■ Your objective: Return the line containing "How do I perform: Click the question" and every line after it through the end of the entries below, with no other lines.
Start of Data listing
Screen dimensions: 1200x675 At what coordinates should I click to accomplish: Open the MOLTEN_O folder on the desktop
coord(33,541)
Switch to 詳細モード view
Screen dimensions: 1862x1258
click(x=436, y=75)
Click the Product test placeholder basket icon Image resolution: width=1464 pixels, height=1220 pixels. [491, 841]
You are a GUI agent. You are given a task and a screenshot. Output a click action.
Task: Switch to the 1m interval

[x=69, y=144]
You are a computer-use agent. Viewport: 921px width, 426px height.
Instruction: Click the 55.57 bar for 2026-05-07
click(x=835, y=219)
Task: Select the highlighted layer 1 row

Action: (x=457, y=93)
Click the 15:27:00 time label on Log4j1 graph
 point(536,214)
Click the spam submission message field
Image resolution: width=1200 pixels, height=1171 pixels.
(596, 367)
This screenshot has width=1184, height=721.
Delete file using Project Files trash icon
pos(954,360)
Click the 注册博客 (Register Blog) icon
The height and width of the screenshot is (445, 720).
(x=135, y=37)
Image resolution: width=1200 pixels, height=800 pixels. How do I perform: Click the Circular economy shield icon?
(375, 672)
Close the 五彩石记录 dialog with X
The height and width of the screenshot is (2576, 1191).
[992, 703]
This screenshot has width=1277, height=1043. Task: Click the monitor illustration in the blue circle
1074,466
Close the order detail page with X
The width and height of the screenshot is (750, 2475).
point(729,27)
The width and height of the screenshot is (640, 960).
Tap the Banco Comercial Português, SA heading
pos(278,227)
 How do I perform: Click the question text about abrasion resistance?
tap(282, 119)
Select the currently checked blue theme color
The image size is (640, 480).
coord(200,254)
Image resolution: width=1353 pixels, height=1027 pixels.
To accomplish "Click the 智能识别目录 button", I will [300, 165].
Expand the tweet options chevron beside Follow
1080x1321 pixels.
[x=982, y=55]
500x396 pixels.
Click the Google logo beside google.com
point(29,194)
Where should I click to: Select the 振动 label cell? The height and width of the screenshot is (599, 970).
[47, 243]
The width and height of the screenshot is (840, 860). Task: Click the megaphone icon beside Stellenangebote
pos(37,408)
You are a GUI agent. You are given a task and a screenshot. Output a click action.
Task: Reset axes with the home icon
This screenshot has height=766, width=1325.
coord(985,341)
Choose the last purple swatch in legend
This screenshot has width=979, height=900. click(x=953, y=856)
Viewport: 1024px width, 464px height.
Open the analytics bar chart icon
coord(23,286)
End of Data listing
■ Answer to this task:
 How do I perform: Click the question text about abrasion resistance?
tap(282, 119)
Select the currently checked blue theme color
The image size is (640, 480).
coord(200,254)
Image resolution: width=1353 pixels, height=1027 pixels.
To accomplish "Click the 智能识别目录 button", I will [300, 165].
Expand the tweet options chevron beside Follow
1080x1321 pixels.
[x=982, y=55]
500x396 pixels.
Click the Google logo beside google.com
point(29,194)
Where should I click to: Select the 振动 label cell? The height and width of the screenshot is (599, 970).
[47, 243]
The width and height of the screenshot is (840, 860). Task: Click the megaphone icon beside Stellenangebote
pos(37,408)
You are a GUI agent. You are given a task and a screenshot. Output a click action.
Task: Reset axes with the home icon
This screenshot has height=766, width=1325.
coord(985,341)
Choose the last purple swatch in legend
This screenshot has width=979, height=900. click(x=953, y=856)
Viewport: 1024px width, 464px height.
Open the analytics bar chart icon
coord(23,286)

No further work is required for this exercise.